Coordinate data for items =>
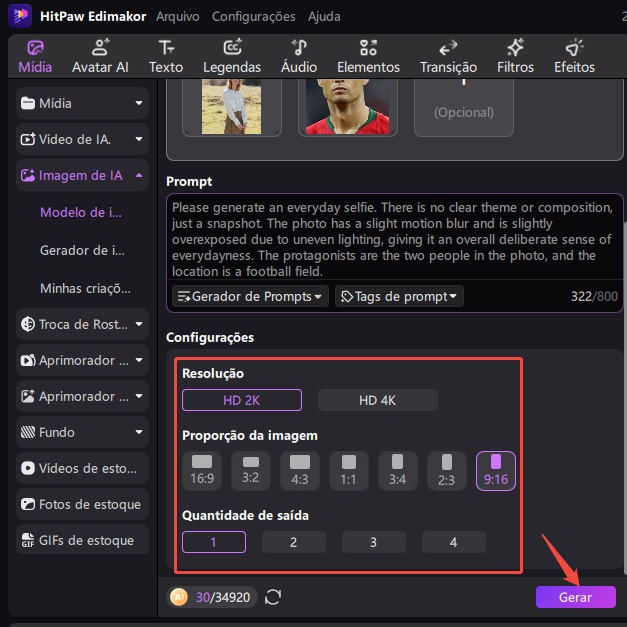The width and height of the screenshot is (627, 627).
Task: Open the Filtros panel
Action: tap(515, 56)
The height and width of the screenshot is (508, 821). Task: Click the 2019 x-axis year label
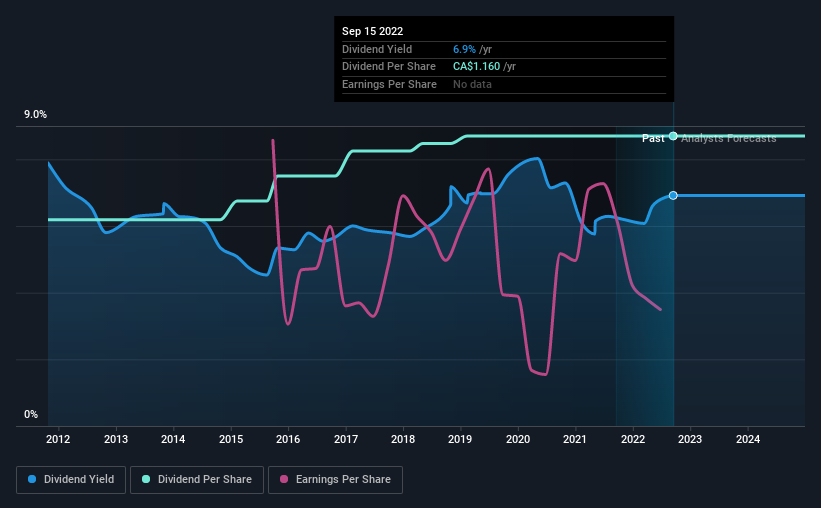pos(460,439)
* * *
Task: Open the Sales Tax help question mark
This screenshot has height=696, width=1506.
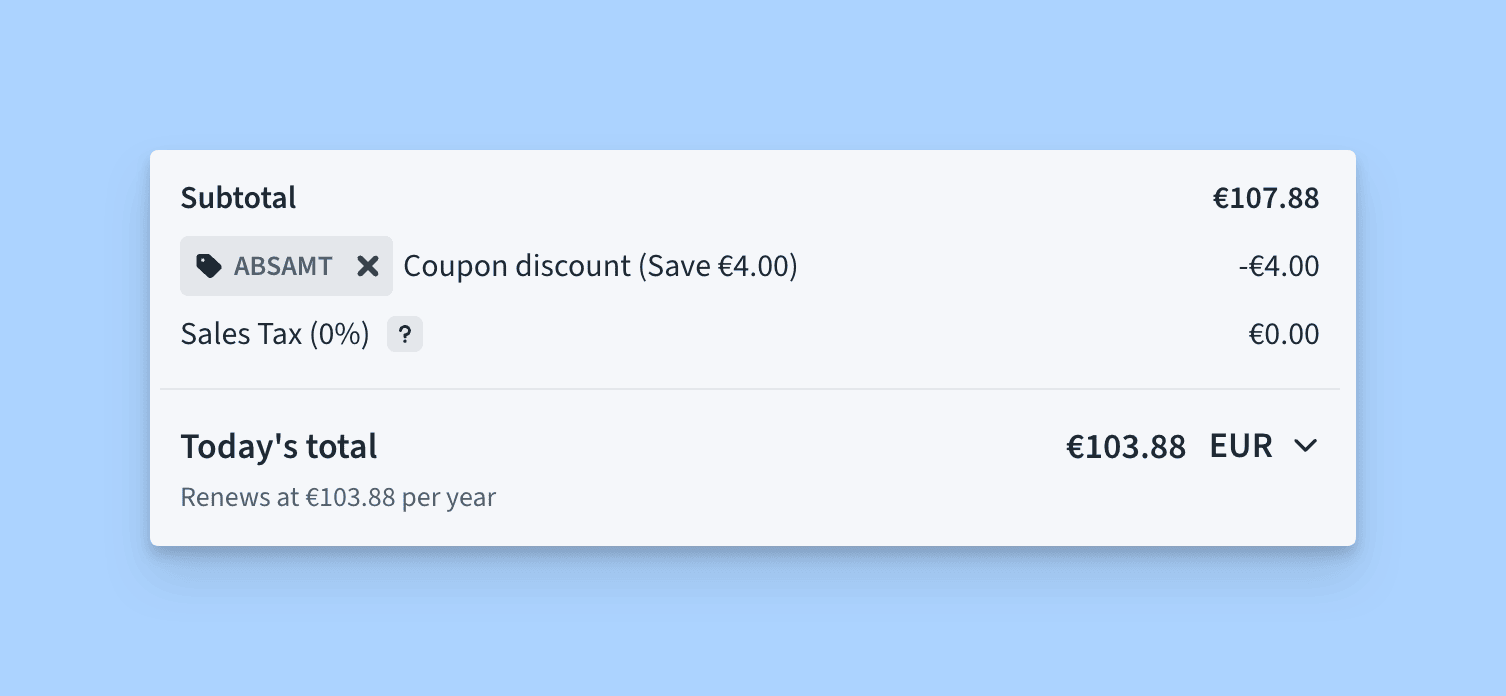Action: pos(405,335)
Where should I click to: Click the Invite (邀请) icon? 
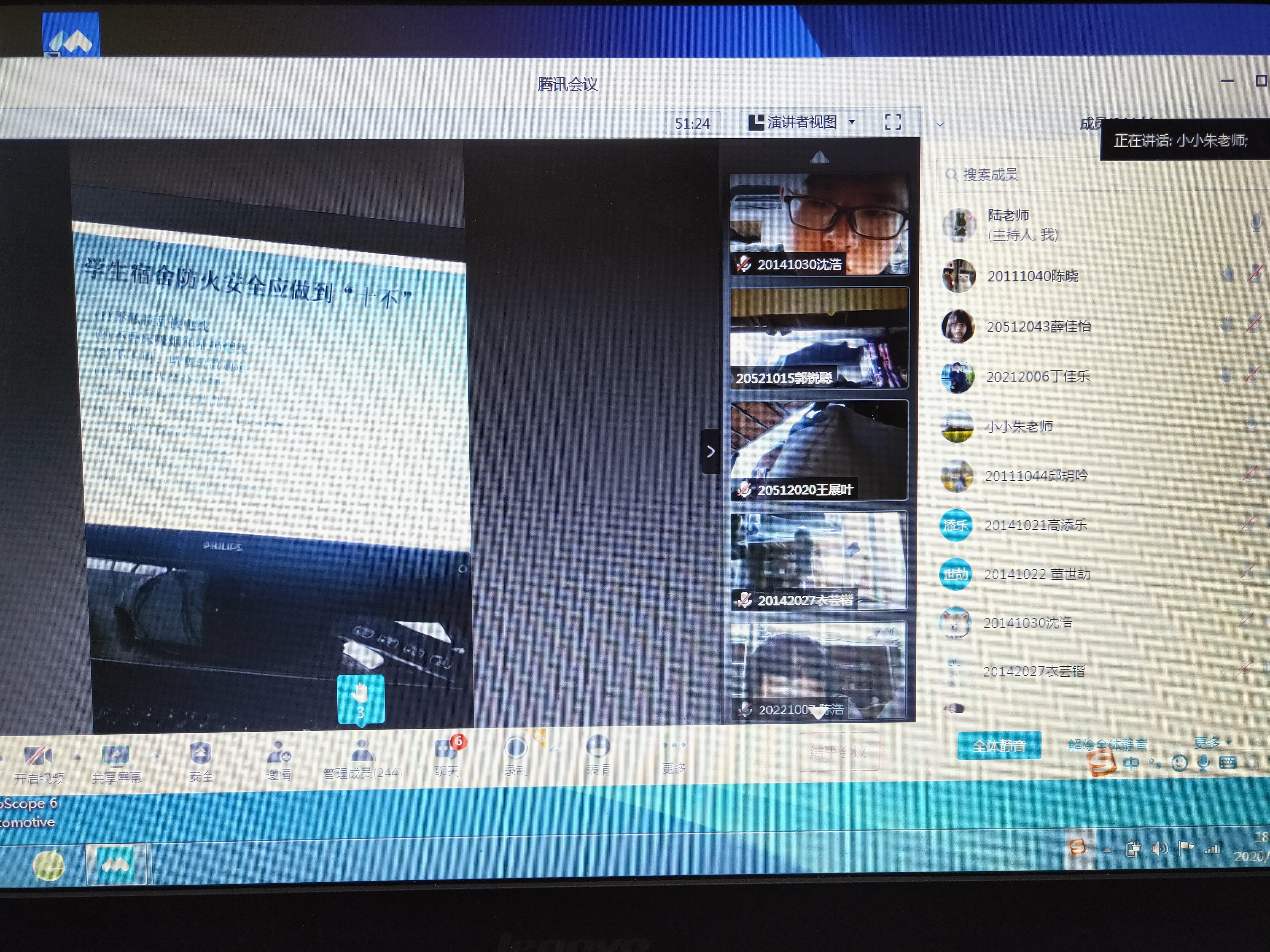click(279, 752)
==
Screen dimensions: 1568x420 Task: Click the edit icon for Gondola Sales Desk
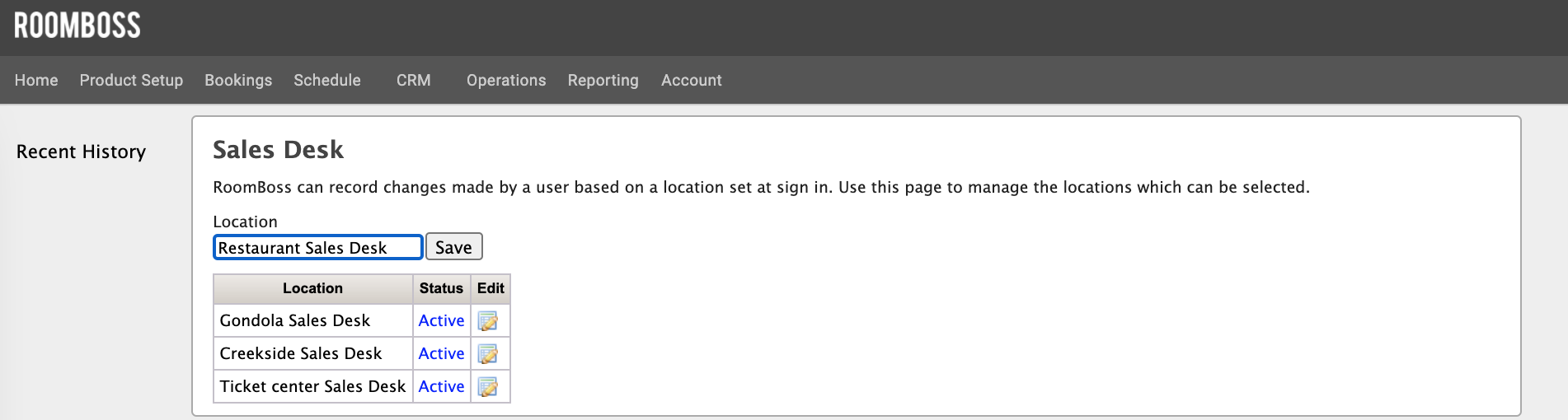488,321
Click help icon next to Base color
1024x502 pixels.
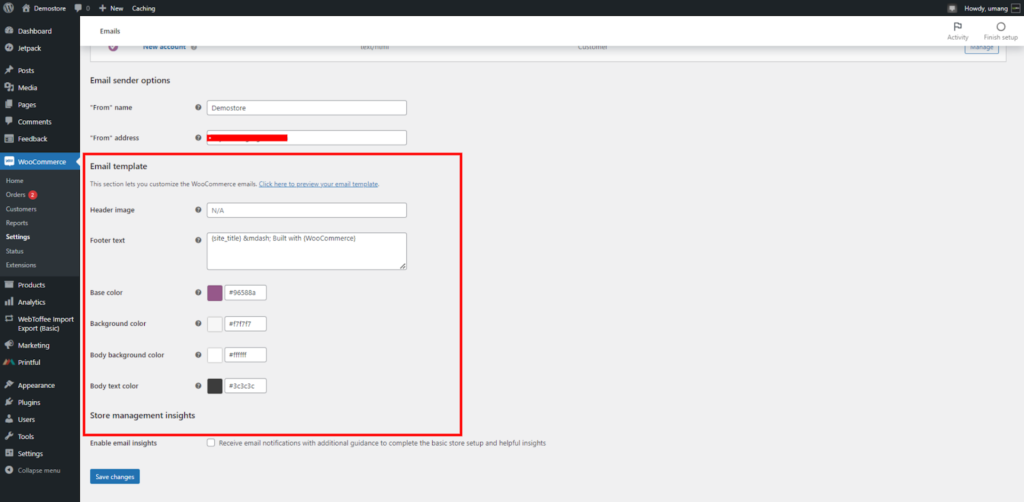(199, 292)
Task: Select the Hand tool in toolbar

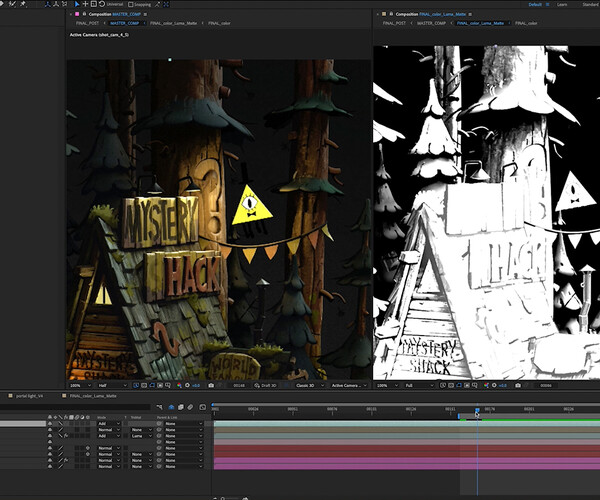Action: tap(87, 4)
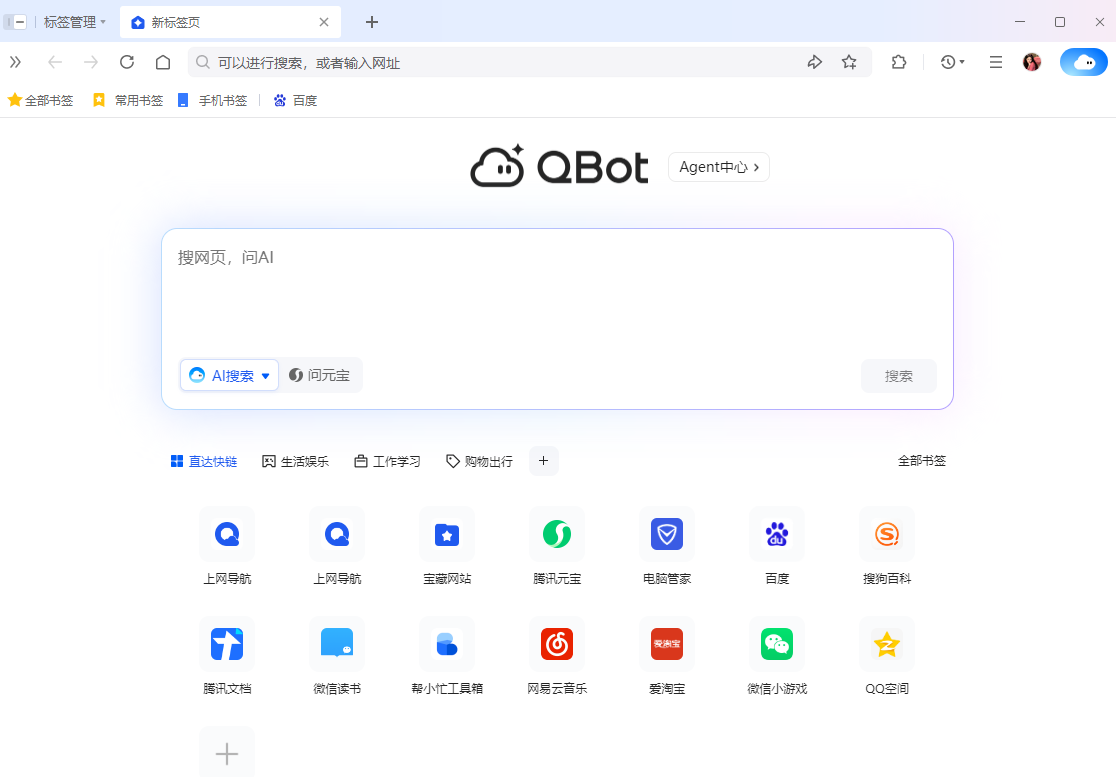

Given request => Determine how many lines in the items above contain the string "Open", treating uppercase and lowercase as distinct. Reply with the number alone.

Task result => 2